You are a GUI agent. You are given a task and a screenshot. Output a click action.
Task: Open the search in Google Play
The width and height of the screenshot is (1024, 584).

•••

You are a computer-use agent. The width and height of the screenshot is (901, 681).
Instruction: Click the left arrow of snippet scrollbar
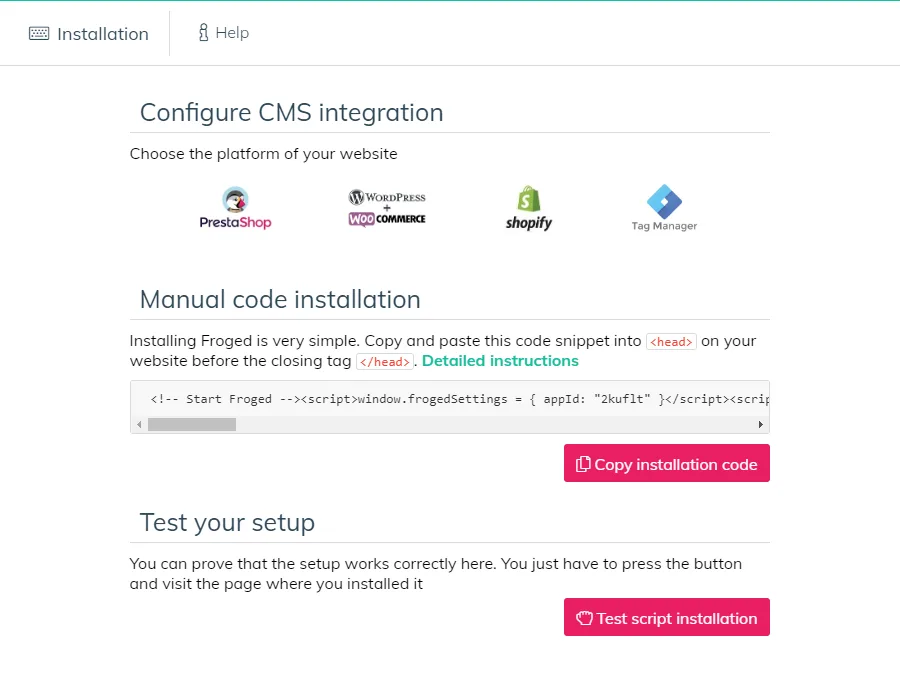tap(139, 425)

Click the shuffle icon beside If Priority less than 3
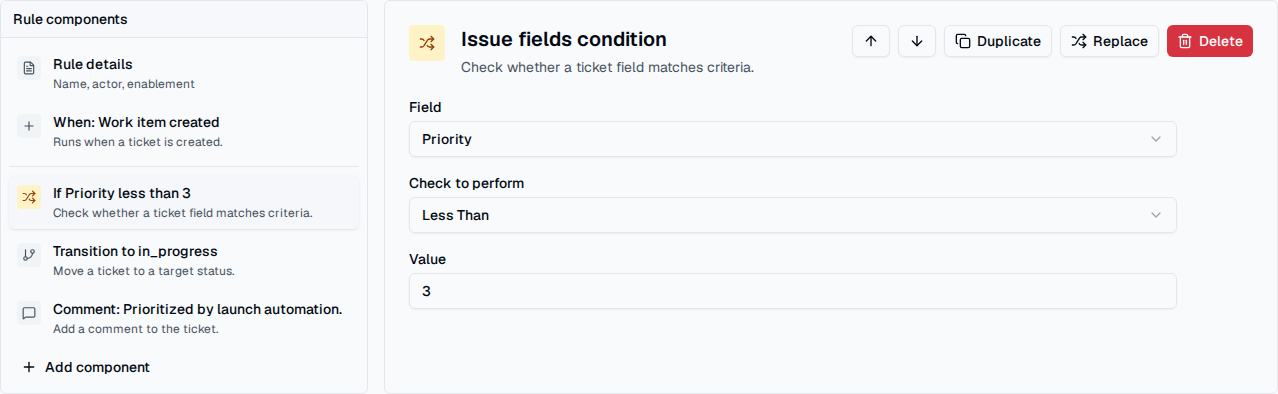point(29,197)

•••

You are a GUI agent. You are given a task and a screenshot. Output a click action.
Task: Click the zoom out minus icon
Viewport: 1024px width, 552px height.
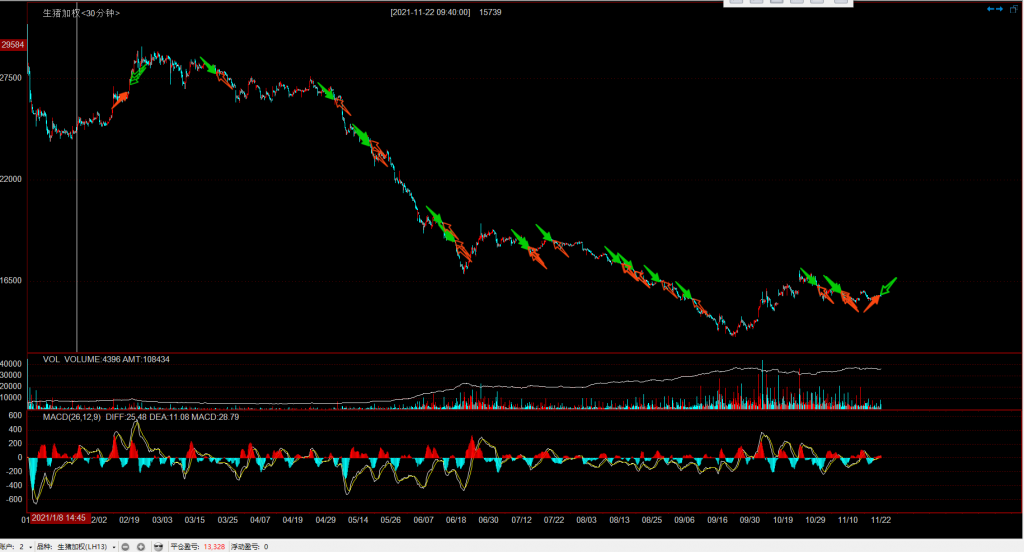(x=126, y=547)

•••

Written problem: Copy out every line of the data above that contains the string "width". Case counts.

The reply:
The width and height of the screenshot is (1024, 584).
You are a computer-use agent. The width and height of the screenshot is (901, 681).
Viewport: 1024px width, 552px height.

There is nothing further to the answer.